Derived Column for Deletions

A new derived column is_delete is created in the schema to signify whether a key needs to be removed from the upsert metadata:

{
  "name": "is_delete",
  "dataType": "BOOLEAN",
  "transformFunction": "strcmp(eventName, 'REMOVE') = 0",
  "notNull": false
}

This column is set to true when the eventName in the DynamoDB stream event is "REMOVE".

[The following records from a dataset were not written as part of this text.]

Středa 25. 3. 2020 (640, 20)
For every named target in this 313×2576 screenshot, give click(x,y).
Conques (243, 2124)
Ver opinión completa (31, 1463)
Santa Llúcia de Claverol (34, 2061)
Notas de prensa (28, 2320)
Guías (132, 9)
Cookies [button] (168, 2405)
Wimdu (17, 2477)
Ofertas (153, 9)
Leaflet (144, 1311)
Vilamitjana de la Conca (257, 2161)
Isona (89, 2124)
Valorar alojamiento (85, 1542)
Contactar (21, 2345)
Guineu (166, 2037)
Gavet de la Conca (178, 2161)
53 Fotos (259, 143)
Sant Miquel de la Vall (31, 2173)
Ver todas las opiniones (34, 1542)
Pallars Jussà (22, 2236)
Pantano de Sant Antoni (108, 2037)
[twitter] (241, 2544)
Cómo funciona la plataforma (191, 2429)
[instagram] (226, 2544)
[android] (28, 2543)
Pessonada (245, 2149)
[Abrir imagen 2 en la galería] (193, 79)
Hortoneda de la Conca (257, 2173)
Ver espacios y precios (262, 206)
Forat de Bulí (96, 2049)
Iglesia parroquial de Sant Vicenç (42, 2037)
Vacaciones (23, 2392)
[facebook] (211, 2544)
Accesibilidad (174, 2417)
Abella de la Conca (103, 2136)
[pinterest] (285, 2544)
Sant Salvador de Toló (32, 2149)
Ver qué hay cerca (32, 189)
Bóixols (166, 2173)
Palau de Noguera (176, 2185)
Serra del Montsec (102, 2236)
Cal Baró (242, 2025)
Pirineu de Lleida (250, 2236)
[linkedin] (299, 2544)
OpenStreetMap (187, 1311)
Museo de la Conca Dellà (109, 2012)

Handling Different Event Types

The configuration handles different event types as follows:

  1. INSERT: New records are added to Pinot.
  2. MODIFY: Existing records are updated using the upsert configuration.
  3. REMOVE: Records are marked for deletion using the is_delete column.

ApproximateCreationDateTime Usage

The ApproximateCreationDateTime from the DynamoDB payload is used in the comparisonColumns of the upsert configuration. This ensures that changes are applied in the correct order, as it represents the sequence of events in DynamoDB.

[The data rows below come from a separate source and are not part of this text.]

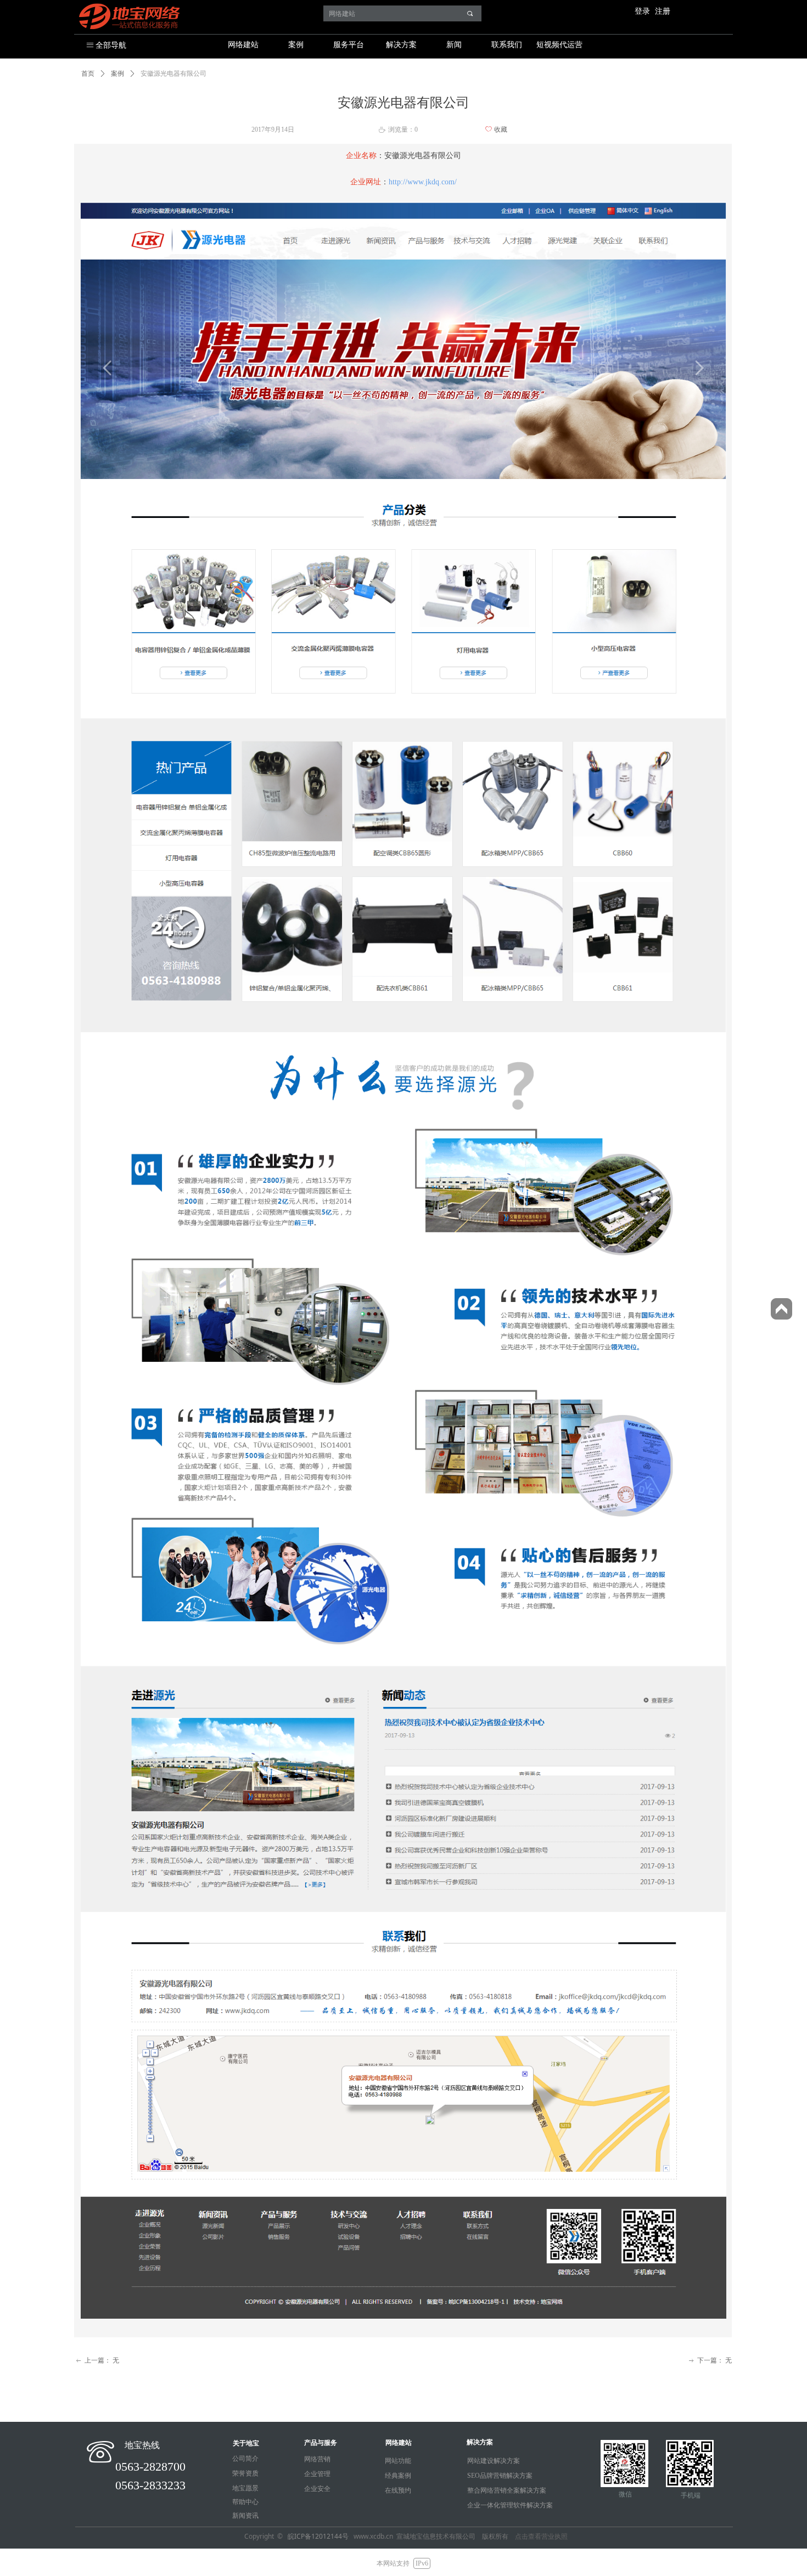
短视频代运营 (559, 45)
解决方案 (401, 45)
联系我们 (506, 45)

"comparisonColumns": ["ApproximateCreationDateTime"]

A corresponding column is added to the schema:

{
  "name": "ApproximateCreationDateTime",
  "dataType": "TIMESTAMP",
  "notNull": false,
  "format": "TIMESTAMP",
  "granularity": "1:MILLISECONDS"
}

Step 6: Create Pinot Table

Let's bring our table to life!

./pinot-admin.sh AddTable \
    -schemaFile schema.json \
    -tableConfigFile table_config.json \
    -exec

Insert, Update, Delete!

Now that we've set the stage, let's watch our data perform!

Insert

Let's add some data to our DynamoDB table:

python publish_data.py
 
Publish item with meetup_id: cc3fbaca-445c-4ebb-8f60-7b2a5eab3530 and mtime = 1719124016204
Publish item with meetup_id: c1731e4b-6726-40f5-8c8f-b34bc34a0744 and mtime = 1719124017046
Publish item with meetup_id: 9c4b139b-26aa-4d45-8efe-5d1ad2d4e1e3 and mtime = 1719124017265
Publish item with meetup_id: cfcb025b-7547-4002-9b52-95ad0b0a4ac8 and mtime = 1719124017488
Publish item with meetup_id: be08dc25-42a4-4fd3-8b6f-0bdaaeb4caf7 and mtime = 1719124017787
Publish item with meetup_id: bdc86183-a63a-4bc2-9901-22be89eb9774 and mtime = 1719124018010
Publish item with meetup_id: 0b27b577-dce5-43d1-b23f-8372b1882571 and mtime = 1719124018232
Publish item with meetup_id: 4d959048-796a-464f-ab6c-5afe174ec015 and mtime = 1719124018506
Publish item with meetup_id: 8a2e679c-3044-4526-bd9d-a2de908dbc62 and mtime = 1719124018723
Publish item with meetup_id: 98b3c314-75c2-420b-a154-d891a43e6efa and mtime = 1719124018945
DynamoDB insertion completed.

Voila! Check your Pinot table, and you'll see these rows magically appear!

Pinot UI

Update

Time for a costume change! Let's update a row:

python update_data.py --meetup_id cc3fbaca-445c-4ebb-8f60-7b2a5eab3530 --mtime 1719124016204
 
Updated item in DynamoDB with meetup_id: cc3fbaca-445c-4ebb-8f60-7b2a5eab3530 and mtime: 1719124016204
UpdatedAttributes: {'group_lon': Decimal('28.454082'), 'rsvp_count': Decimal('84'), 'venue_name': 'Updated Venue 1', 'group_lat': Decimal('11.194998')}

Query Pinot, and witness the transformation!

Row before update

Pinot UI

Row after update

Pinot UI

Delete

For our final trick, we'll make a row disappear:

python delete_data.py --meetup_id cc3fbaca-445c-4ebb-8f60-7b2a5eab3530 --mtime 1719124016204
 
Deleted item with meetup_id: cc3fbaca-445c-4ebb-8f60-7b2a5eab3530 and mtime: 1719124016204

Check Pinot - the row has vanished into thin air! Pinot UI

🕵️ Behind the Scenes: Viewing Operation Order

Want to see how the magic happens? Use this special incantation in your Pinot queries:

SELECT * FROM pinot_dynamo_ingestion 
WHERE meetup_id = 'cc3fbaca-445c-4ebb-8f60-7b2a5eab3530' 
ORDER BY ApproximateCreationDateTime DESC 
OPTION(skipUpsert=True)

This will reveal the entire history of your data's journey! Pinot UI

🎉 Conclusion

Congratulations! You've successfully created a real-time replication pipeline from DynamoDB to Apache Pinot. Your data is now ready for lightning-fast analytics while maintaining the reliability of DynamoDB.